Auto sales roaring in Northern Nevada

Bill O’Driscoll

Automobile sales are roaring once again in Northern Nevada after sputtering through the Great Recession.

For the past five fiscal years dating to June 2012, taxable sales on all vehicles and vehicle parts have swelled an average of 10.6 percent a year in Washoe County.

In Carson City, where South Carson Street is home to numerous major auto dealerships, the average was even higher: 11.3 percent a year.

The figures reported by the state Department of Taxation reflect the region’s ongoing economic recovery that is manifested by replenished disposable income of consumers.

And when times are good, consumers will spend more on vehicles, said Mark Pingle, economist and economics professor at the University of Nevada, Reno.

“A car is a durable good,” he said. “When you hit tough times, you postpone purchases. But old cars wear out, and so now there’s a pent-up demand. My own truck has 285,000 miles on it, and I’m going to have to replace it at some point soon.”

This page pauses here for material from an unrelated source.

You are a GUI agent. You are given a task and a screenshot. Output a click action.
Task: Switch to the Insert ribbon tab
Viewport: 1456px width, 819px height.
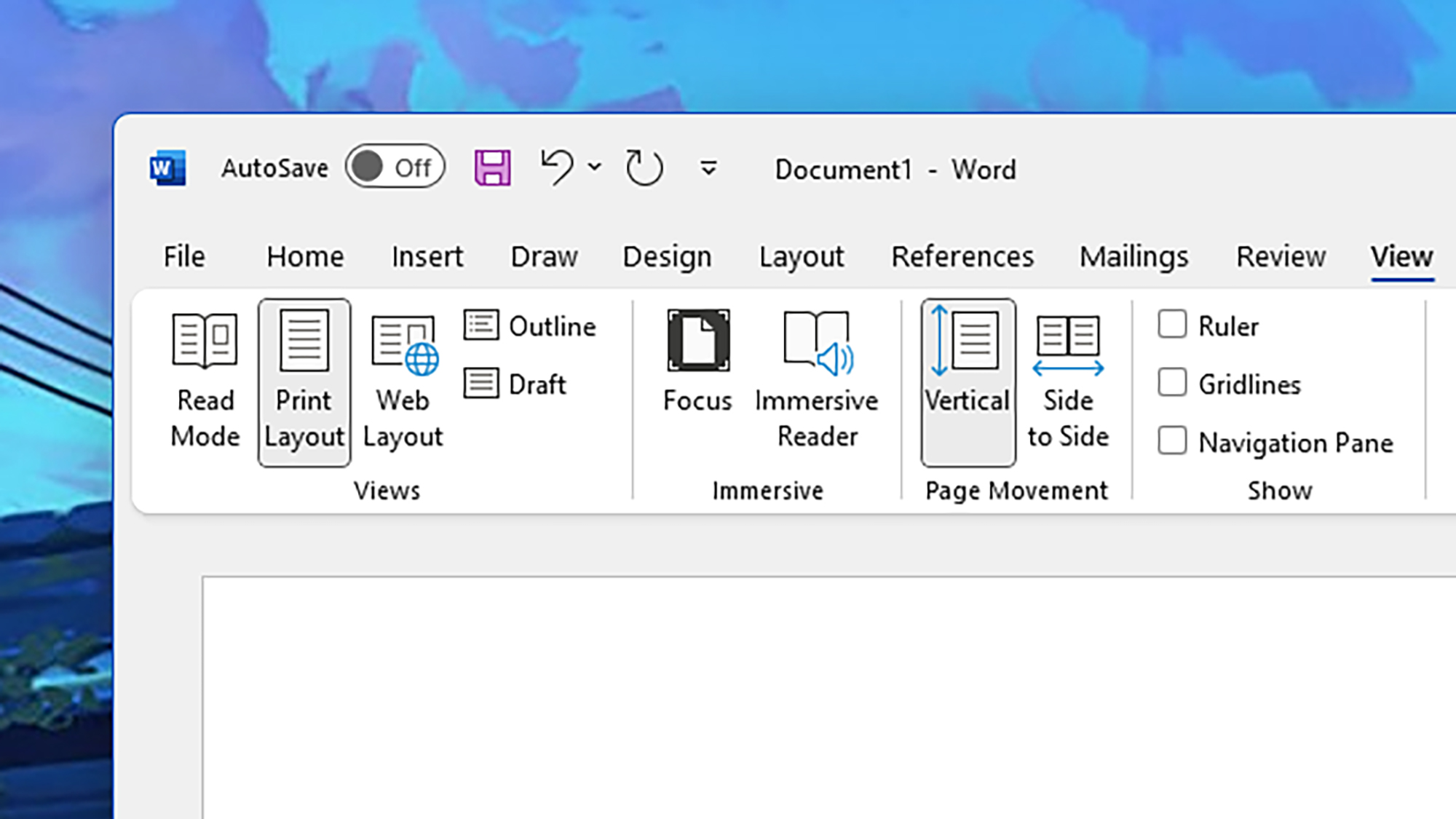427,257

That’s good news for auto dealers and auto parts stores, whose taxable sales are combined in the Department of Taxation’s statewide data.

For the greater Reno-Sparks area, auto sales are a crucial economic indicator, ranking second only to restaurants and bars as the single biggest generator of taxable sale in Washoe County.

“We have a smoking hot economy right now in Northern Nevada,” said Pingle, citing robust construction and job growth reflected in unemployment rates in the low- to mid-single digits.

“People don’t buy cars if they’re losing their jobs,” Pingle said. “When the construction industry went down, that pulled everything down. Now construction is booming, plus things are diversifying, with Tesla and all that has brought.”

Total taxable sales for Washoe in June, the latest month in the Department of Taxation report, rose by 5.2 percent compared with June 2016, continuing the strong recovery after the recession, which, at its depths, saw monthly year-over-year sales declines for more than three straight years.